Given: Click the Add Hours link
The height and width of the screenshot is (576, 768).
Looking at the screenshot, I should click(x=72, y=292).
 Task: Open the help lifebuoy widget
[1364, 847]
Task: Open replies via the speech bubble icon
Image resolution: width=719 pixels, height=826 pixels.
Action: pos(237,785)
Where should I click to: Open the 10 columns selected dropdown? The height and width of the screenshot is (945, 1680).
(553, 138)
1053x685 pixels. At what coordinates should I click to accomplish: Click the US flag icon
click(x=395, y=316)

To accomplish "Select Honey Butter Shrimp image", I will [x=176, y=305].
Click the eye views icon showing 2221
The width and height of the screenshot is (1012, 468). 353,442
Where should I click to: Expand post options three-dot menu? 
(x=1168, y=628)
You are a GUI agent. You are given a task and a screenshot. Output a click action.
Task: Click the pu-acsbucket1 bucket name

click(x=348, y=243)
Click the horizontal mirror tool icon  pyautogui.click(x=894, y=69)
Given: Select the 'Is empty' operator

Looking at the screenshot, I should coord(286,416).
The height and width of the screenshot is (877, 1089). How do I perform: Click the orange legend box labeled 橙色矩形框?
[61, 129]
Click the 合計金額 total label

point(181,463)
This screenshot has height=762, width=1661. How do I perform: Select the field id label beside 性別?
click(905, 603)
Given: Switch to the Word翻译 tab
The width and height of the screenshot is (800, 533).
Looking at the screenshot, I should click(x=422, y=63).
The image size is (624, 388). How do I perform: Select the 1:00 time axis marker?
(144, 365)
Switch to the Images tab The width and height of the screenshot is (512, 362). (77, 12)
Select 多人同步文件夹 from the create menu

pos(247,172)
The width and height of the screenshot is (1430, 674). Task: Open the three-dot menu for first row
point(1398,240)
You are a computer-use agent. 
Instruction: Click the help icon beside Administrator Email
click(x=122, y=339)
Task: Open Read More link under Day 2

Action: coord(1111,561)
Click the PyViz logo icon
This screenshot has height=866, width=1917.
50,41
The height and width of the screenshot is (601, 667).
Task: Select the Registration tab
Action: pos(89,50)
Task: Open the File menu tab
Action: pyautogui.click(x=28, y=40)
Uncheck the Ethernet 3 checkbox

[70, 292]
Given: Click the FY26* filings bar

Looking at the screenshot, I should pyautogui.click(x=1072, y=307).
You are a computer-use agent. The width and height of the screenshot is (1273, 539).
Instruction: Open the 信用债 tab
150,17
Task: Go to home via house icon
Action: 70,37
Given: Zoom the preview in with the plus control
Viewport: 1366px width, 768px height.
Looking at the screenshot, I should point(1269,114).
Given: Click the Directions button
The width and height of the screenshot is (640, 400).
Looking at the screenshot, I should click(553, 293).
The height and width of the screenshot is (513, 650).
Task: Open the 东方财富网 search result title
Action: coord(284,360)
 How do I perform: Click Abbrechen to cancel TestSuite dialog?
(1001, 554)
☆ ☆ ☆
[Goal of the exercise]
Keep only the lines from the line with "The width and height of the screenshot is (640, 400)." to the end of the records above, and repeat them exactly.

[Reply to the exercise]
The width and height of the screenshot is (640, 400).
Looking at the screenshot, I should click(553, 293).
The height and width of the screenshot is (513, 650).
Task: Open the 东方财富网 search result title
Action: coord(284,360)
 How do I perform: Click Abbrechen to cancel TestSuite dialog?
(1001, 554)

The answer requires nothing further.